■ **PROBLEM DESCRIPTION**: Gather every line in the records below that contains the word "each".

Segment Start: EXTRACTED RECORDS

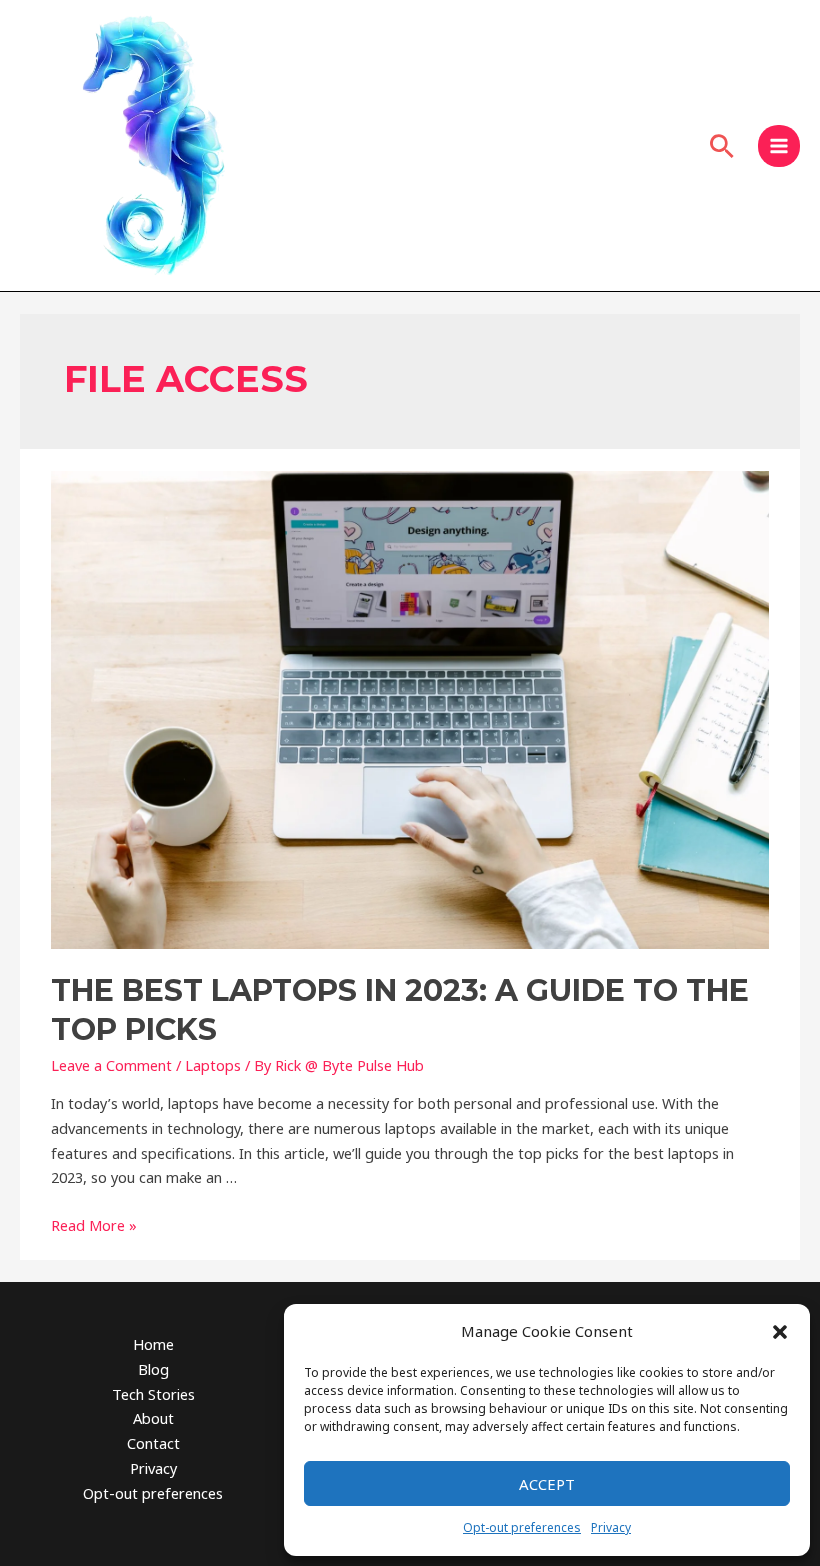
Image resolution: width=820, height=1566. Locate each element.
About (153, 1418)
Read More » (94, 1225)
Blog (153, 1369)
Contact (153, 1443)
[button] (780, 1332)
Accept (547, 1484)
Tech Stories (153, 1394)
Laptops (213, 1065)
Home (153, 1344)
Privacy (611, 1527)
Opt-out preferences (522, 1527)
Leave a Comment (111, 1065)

Segment End: EXTRACTED RECORDS
Segment Start: EXTRACTED RECORDS

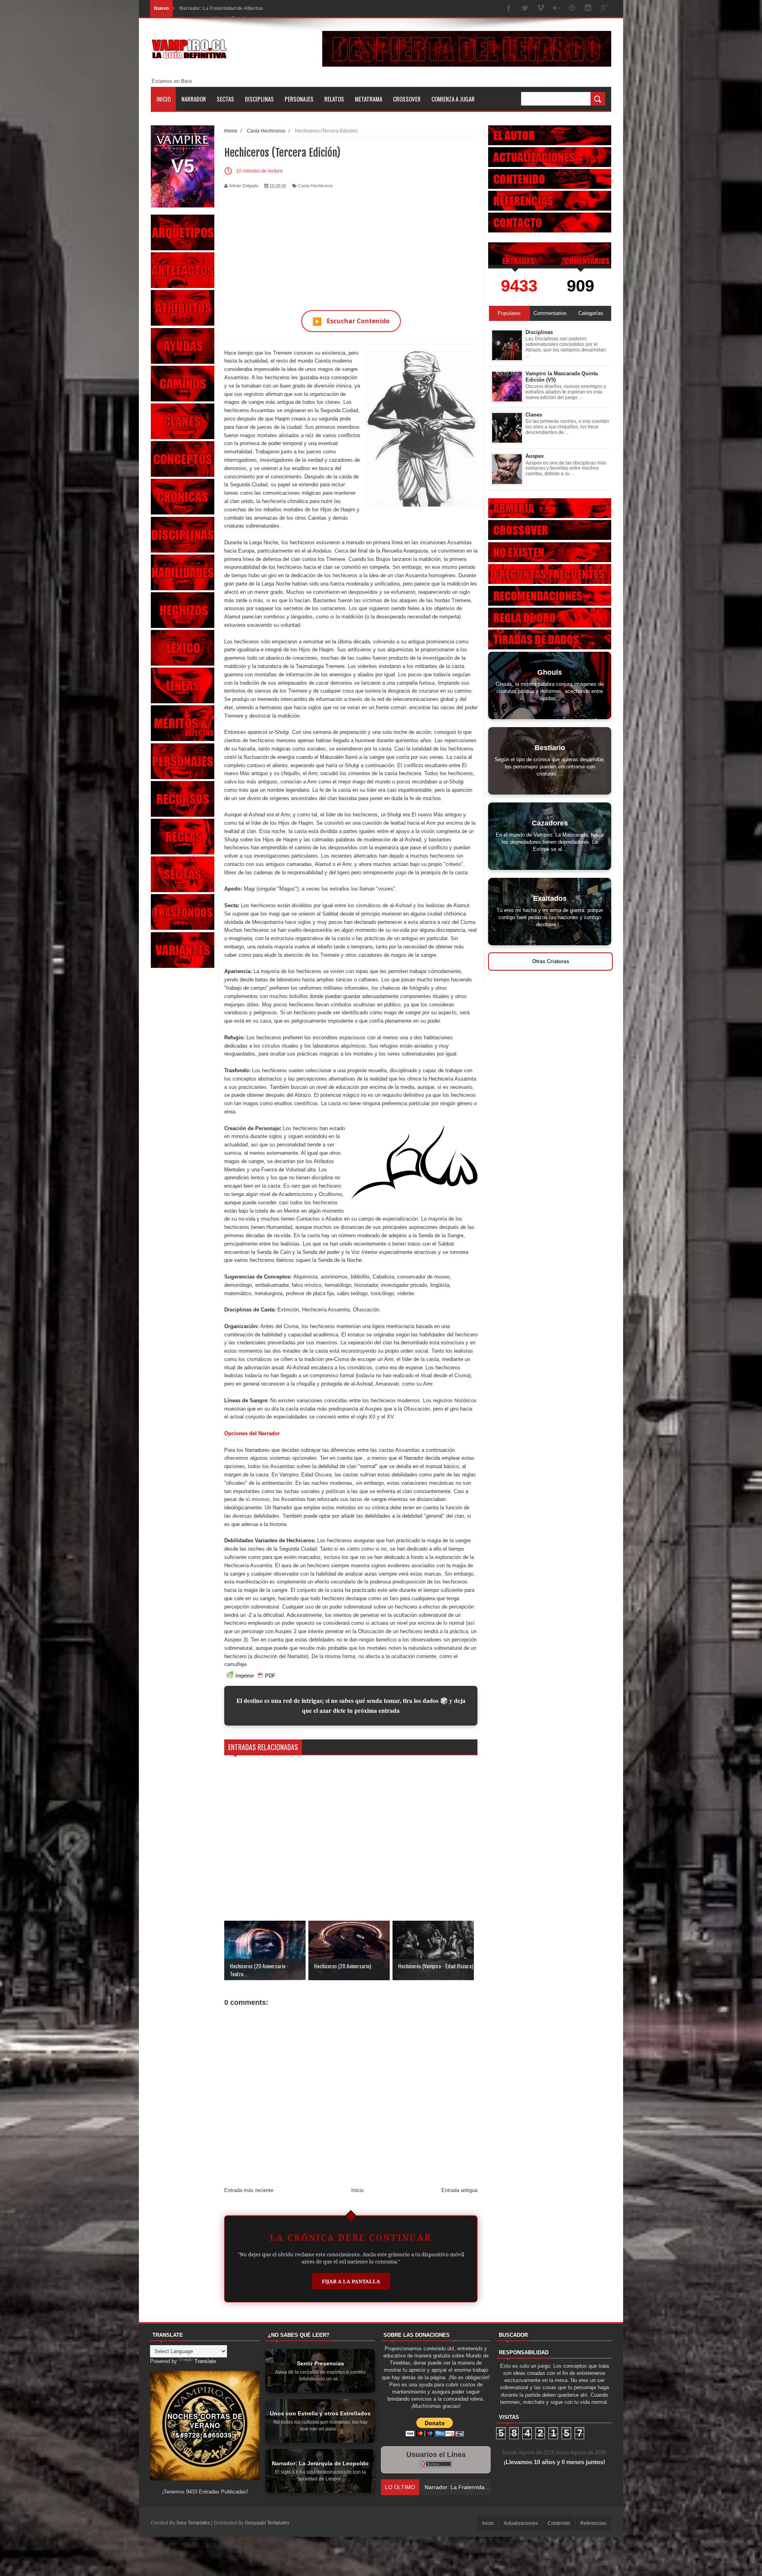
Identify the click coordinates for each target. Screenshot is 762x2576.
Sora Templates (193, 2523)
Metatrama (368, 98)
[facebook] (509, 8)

Segment End: EXTRACTED RECORDS

■ **THE ANSWER**:
Image resolution: width=820, height=1566. Locate each element.
Identify the click coordinates for each target. Screenshot is 762x2576.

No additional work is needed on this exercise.